English, Film, Review, USA


Blonde, directed by Andrew Dominik and streaming now on Netflix, is just the kind of film that makes you feel that it’s time people stop using Marilyn Monroe for their own gain and let the Hollywood legend of yesteryear finally rest in peace. It is a shallow, simplistic, insensitive and exploitative film based on Joyce Carol Oates novel that is a mix of much fiction as well as some well known anecdotes of Monroe’s life. The final film leaves you disturbed, dissatisfied and even angry as the film reduces the tragic life of the iconic star  to a series of episodes where as she struggles with the issues in her life, she appears more loony, drunk and doped in scene after scene. This, rather than capturing her tragically emotionally fragile state of mind that was to prove self-destructive.

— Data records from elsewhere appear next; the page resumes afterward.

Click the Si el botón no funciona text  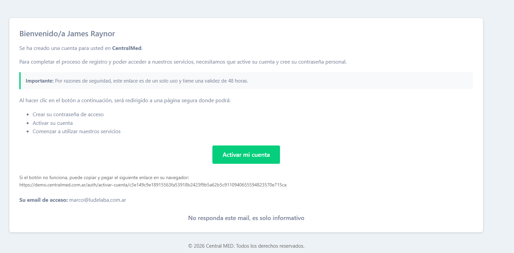104,178
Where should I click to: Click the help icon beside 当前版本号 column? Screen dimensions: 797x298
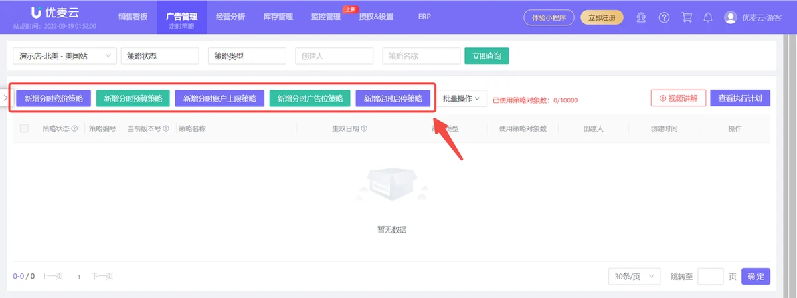point(165,128)
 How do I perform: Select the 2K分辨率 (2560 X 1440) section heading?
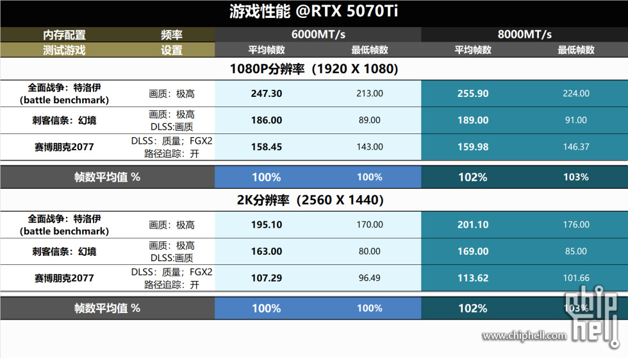[x=314, y=200]
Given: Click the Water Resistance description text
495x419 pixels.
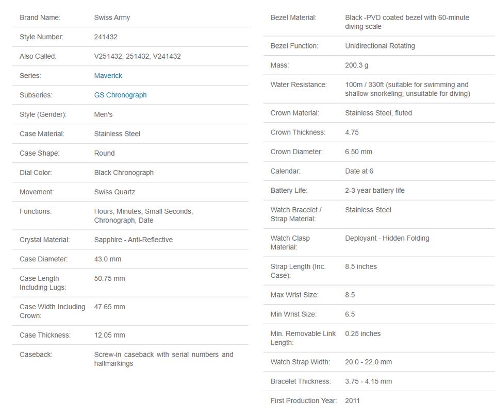Looking at the screenshot, I should [x=407, y=89].
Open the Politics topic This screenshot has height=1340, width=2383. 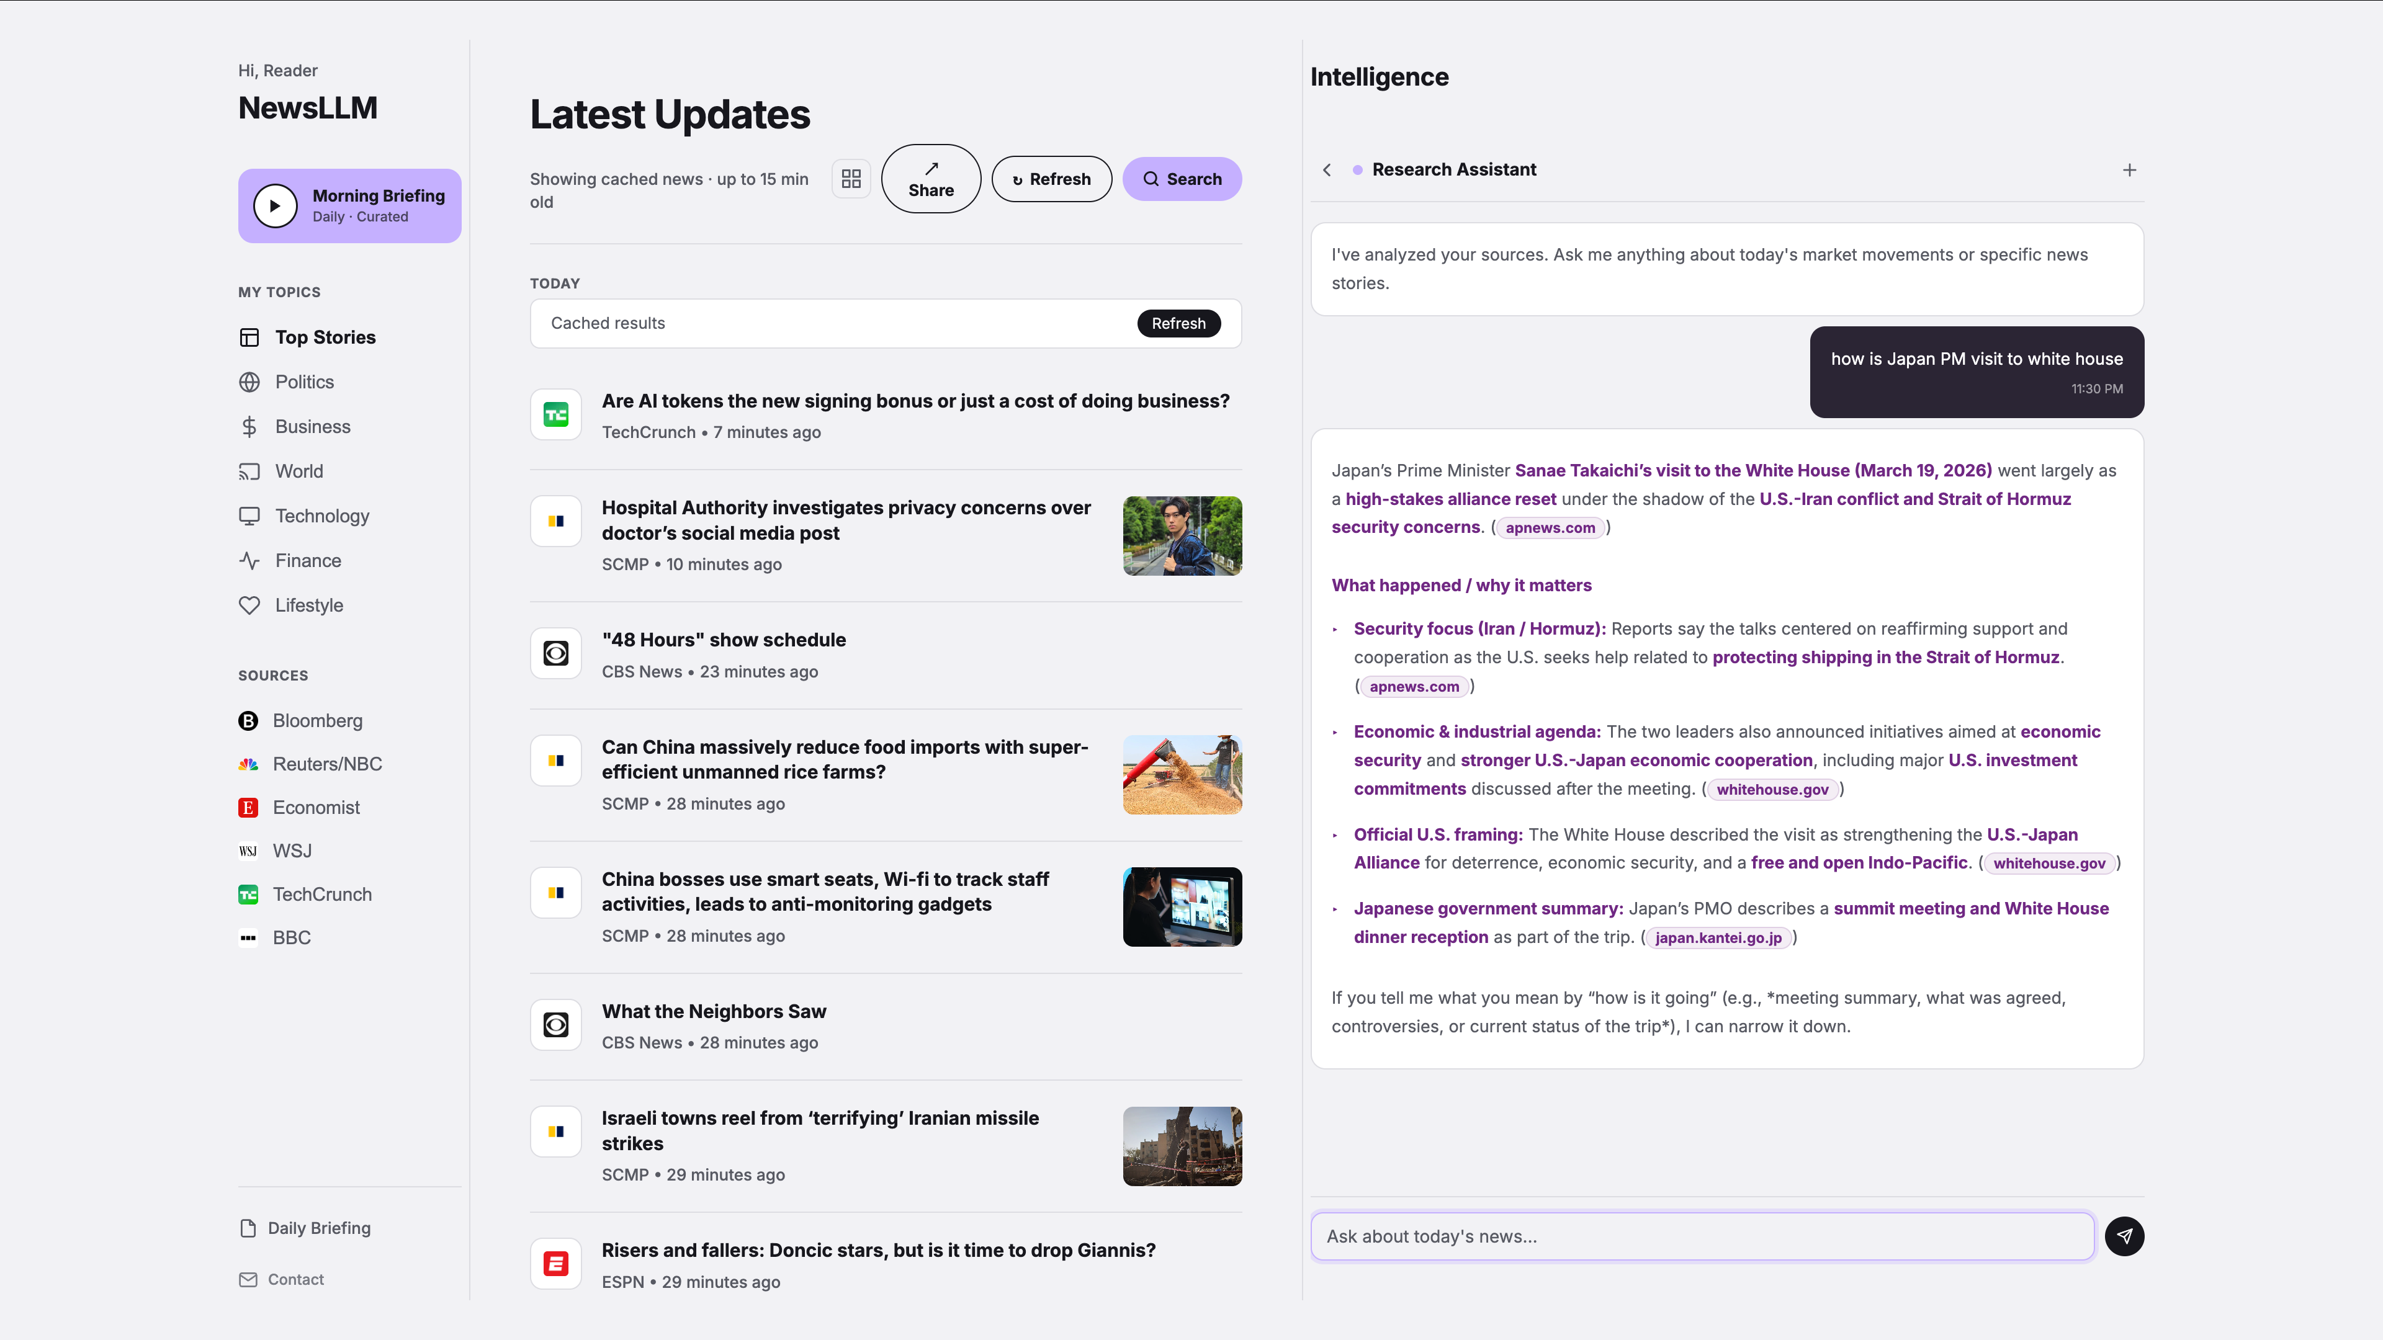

Let’s just say empathic, complex or nuanced Blonde is not.

The film plays more with stylistics and techniques rather than making us enter or even try to understand Monroe or Norma Jean’s mind. Dominik randomly mixes black and white sequences with color, infuses them with a dream-like quality and does capture some stunning imagery but never gets us to feel for his character. A lot of the stylisation takes away from the narrative rather than add to it. The use of the foetuses as the children Monroe lost does not work at all while some shots just leave you gobsmacked. The POV shot in a hazy sequence, where neither we nor Norma Jean are entirely sure whether it’s a dream or not when she’s forcefully made to abort President John F Kenendy’s child within her, is that of her uterus/vagina as we see the doctor at work through a large circular hole! The less said of the scene that has her performing oral sex on the President, the better.

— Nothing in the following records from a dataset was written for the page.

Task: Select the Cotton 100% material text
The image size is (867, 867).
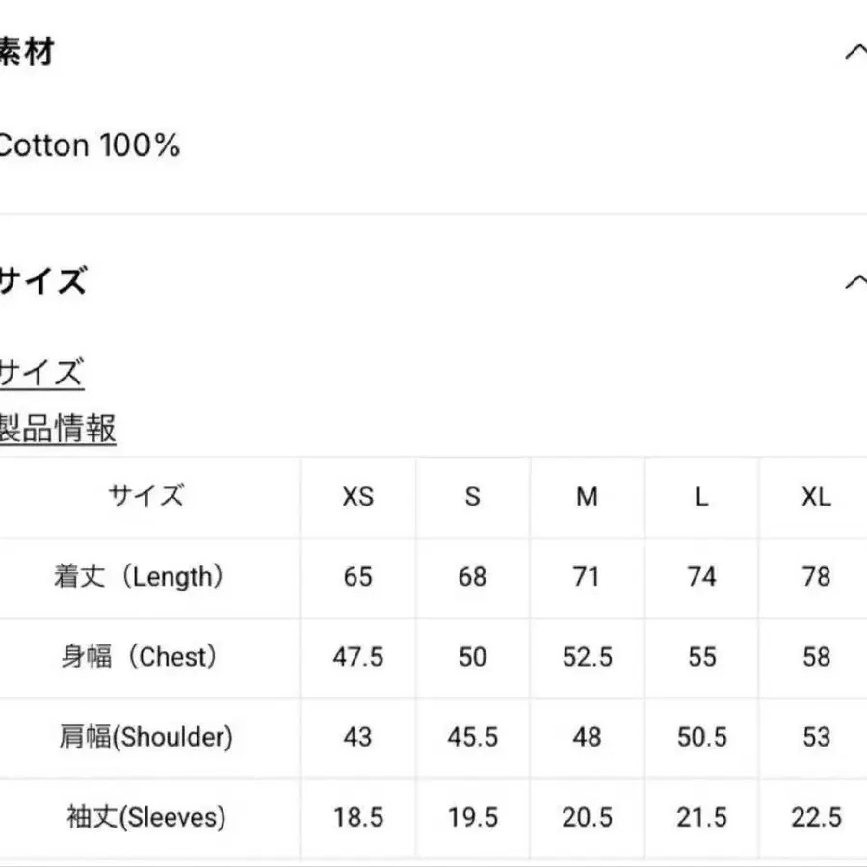Action: click(89, 146)
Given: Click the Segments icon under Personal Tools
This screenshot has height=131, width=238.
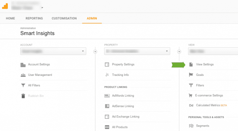Looking at the screenshot, I should [x=191, y=126].
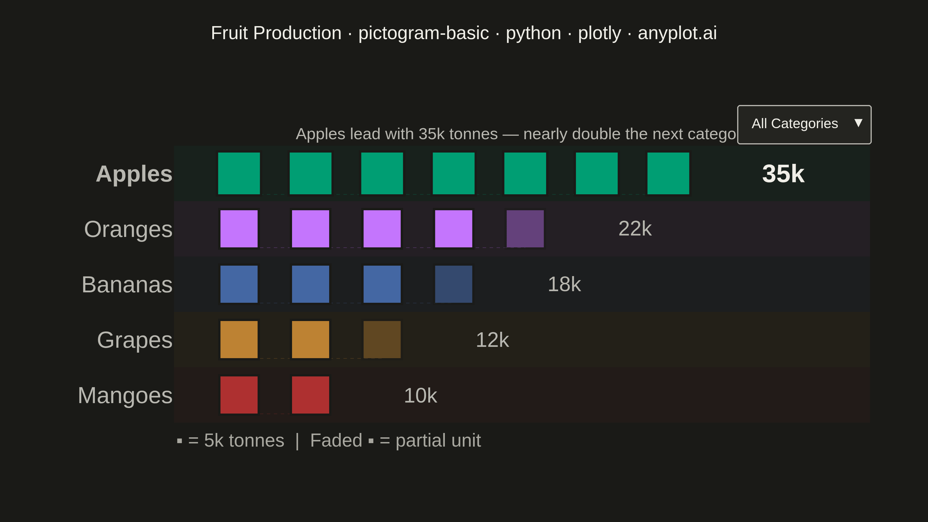Image resolution: width=928 pixels, height=522 pixels.
Task: Click the first purple Oranges square
Action: 239,229
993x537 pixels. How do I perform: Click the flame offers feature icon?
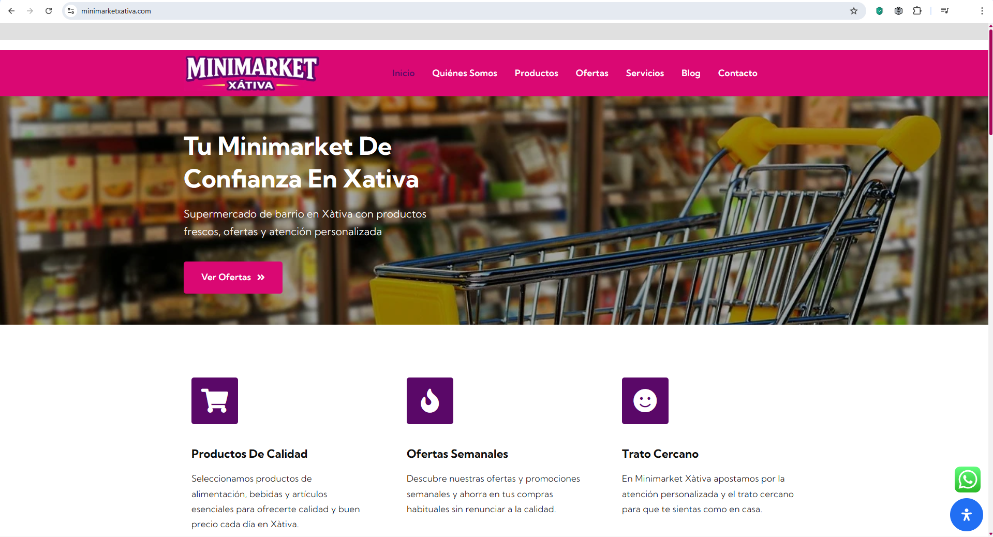[x=430, y=401]

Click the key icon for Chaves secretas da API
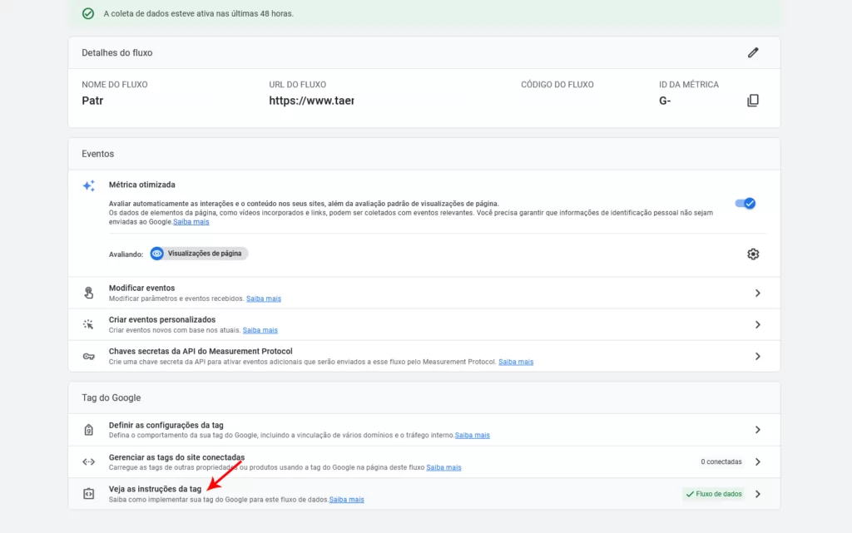(x=88, y=357)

The film focusses more on Norma Jean who switches on in front of a mirror or in front of a camera to become the Marilyn Monroe the world admires and lusts after. Norma Jean, having suffered a horrific childhood with a mentally unstable mother who even tried to kill her, is sent off to an orphanage. Thereafter,  much of her formative years, which should have been the key to us understanding her, are glossed over hurriedly with a montage of magazine covers to tell us that she is looked at as meat and little else. The movie world tells us little more than what is already well-known – Monroe was looked upon as a sexpot and bimbette with no-one willing to believe she had any brains or acting talent and was exploited thus. Norma Jean’s issues are the lack of a father in her life and the lack of a child and family. This is repeated over and over and told to us literally scene after scene for the film’s entire 2 hours and 47 minutes running time, and without any subtlety whatsoever.

Perhaps the only sequences that work somewhat are those fictionalised ones looking at the imagined threesomes between the sons of Charlie Chaplin, Edward G Robinson and Norma Jean. She feels safer here and is on more surer ground with the two men as she is when she is with Arthur Miller, who looks at her beyond just her body. One sequence that does haunt you is the one of the grotesque gargoyle-like distorted and lusty faces of men screaming at her at the premier of Some Like It Hot (1959).

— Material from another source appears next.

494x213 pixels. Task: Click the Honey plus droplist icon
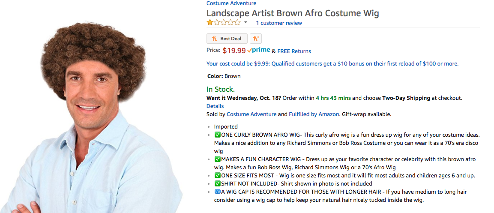click(x=256, y=39)
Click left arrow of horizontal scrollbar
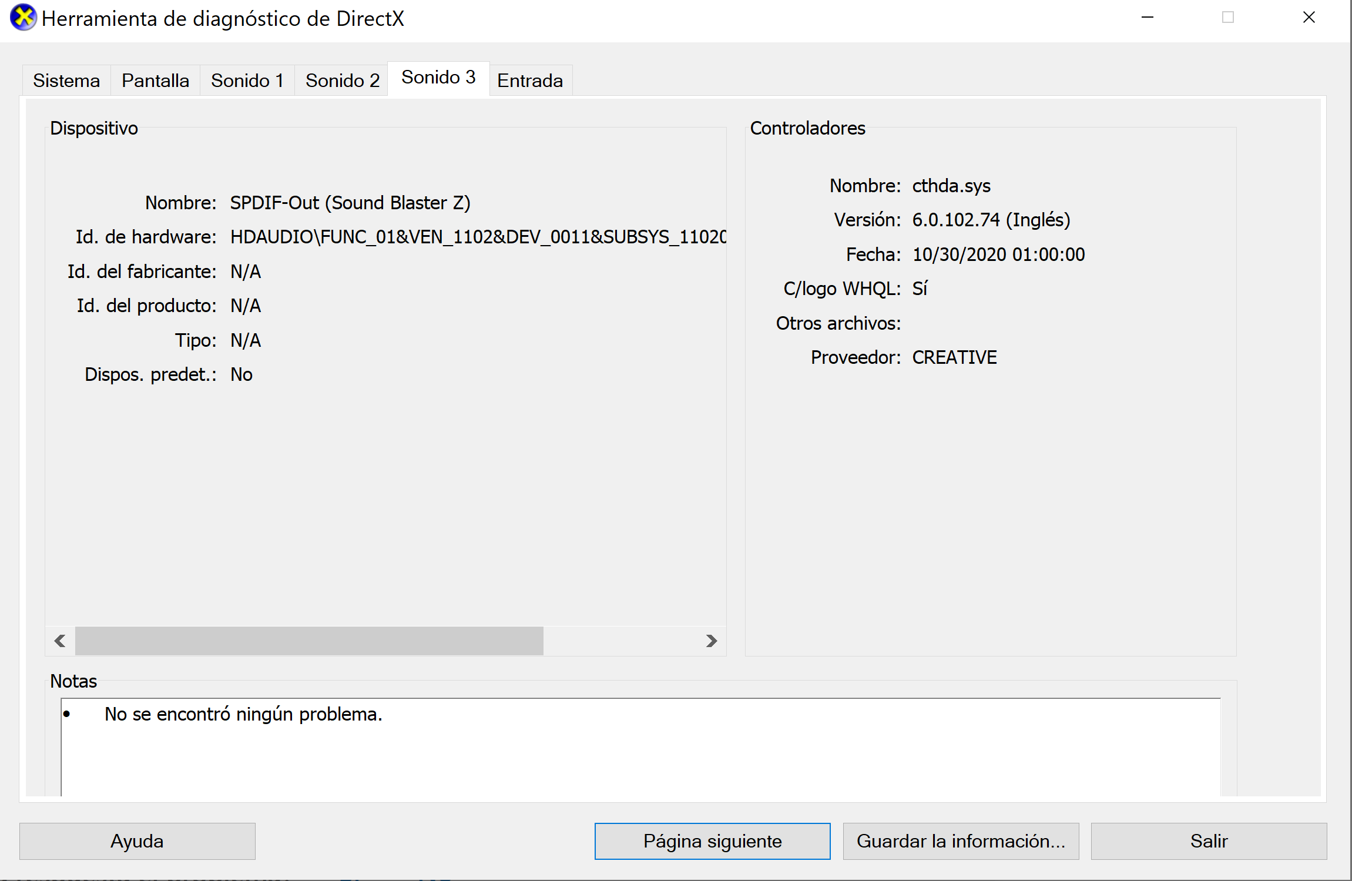 coord(60,641)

The performances, too, fail to lift the film. Ana de Armas gives it her all and is photographed lovingly with plenty of (unnecessary) nude scenes but is unable to rise above the script as the film exploits her and her body just as it does the legend of Norma Jean and Monroe. Adrien Brody gives some depth to Arthur Miller, who enters Norma Jean’s life perhaps too late as she is already on a downward spiral. Her miscarriage of his child pushes her even more over the edge. For someone, who looks at her more than just a sex toy, the film omits any reference to their creative collaboration, The Misfits (1961), from the narrative altogether, which was Monroe’s last completed film and written by Miller.

Blonde is just the kind of film that makes you feel that it’s time for people to stop using Marilyn Monroe for their own gain and to just let the Hollywood legend of yesteryear finally rest in peace and savor her work on the silver screen. It’s the least she deserves.